The word beauty, rather like the word romantic, has faded over the past century or so, growing less complex and more one-dimensional. When we hear the word romantic, our instant association is a relationship between lovers, despite it once meaning so much more. Beauty also far too often conjures the image of cosmetics or an industry built around making people feel aesthetically insufficient. But John Keats called himself a worshipper of beauty, and by that he meant so much more than the word’s faded meaning today. Keats understood what it was to let Beauty, with a capital B, enrich his life to the point that the pursuit of this feeling was a fervor. When I read his words, I feel the ache of them as you would a kindred spirit, whispering through the ages between us.

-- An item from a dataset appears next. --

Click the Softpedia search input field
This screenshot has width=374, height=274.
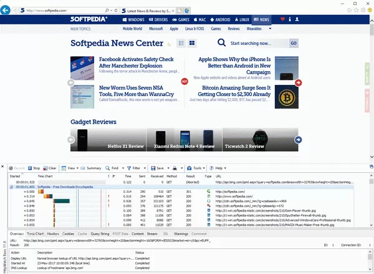coord(259,44)
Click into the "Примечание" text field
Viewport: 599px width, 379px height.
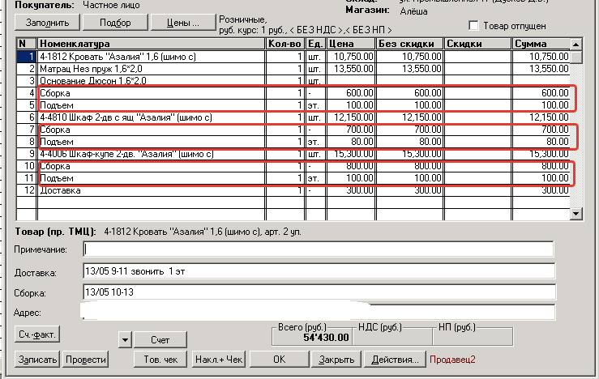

To capitalize the word Beauty begs the comparison to other spiritual concepts, such as God. For Keats, the pursuit of Beauty didn’t have to include any higher meaning or spiritual symbolism. He didn’t need to create a moral parable from the sight of a shepherd in the fields on a misty morning, the sun glinting through autumn leaves on a tree. The experience itself was the sacred. Beauty itself was the sacred.

When I am occasionally asked to define my own faith, one of the few words I use is aesthete. I find it easier to use this term than to say “beauty is my religion,” since that may be misinterpreted to mean vanity. Although I am no philosopher, I have discovered through the enjoyment of everyday moments that to experience beauty brings a feeling similar to spiritual rapture. This can be felt in response to any number of things: driving to work and seeing mist obscuring the meadows; the sight of my house dressed for the holidays, bursting at the seams with bright twinkling lights and jewel-toned delights; or an exquisite image created by a skilled photographer, every corner of the image thick with magic and meaning.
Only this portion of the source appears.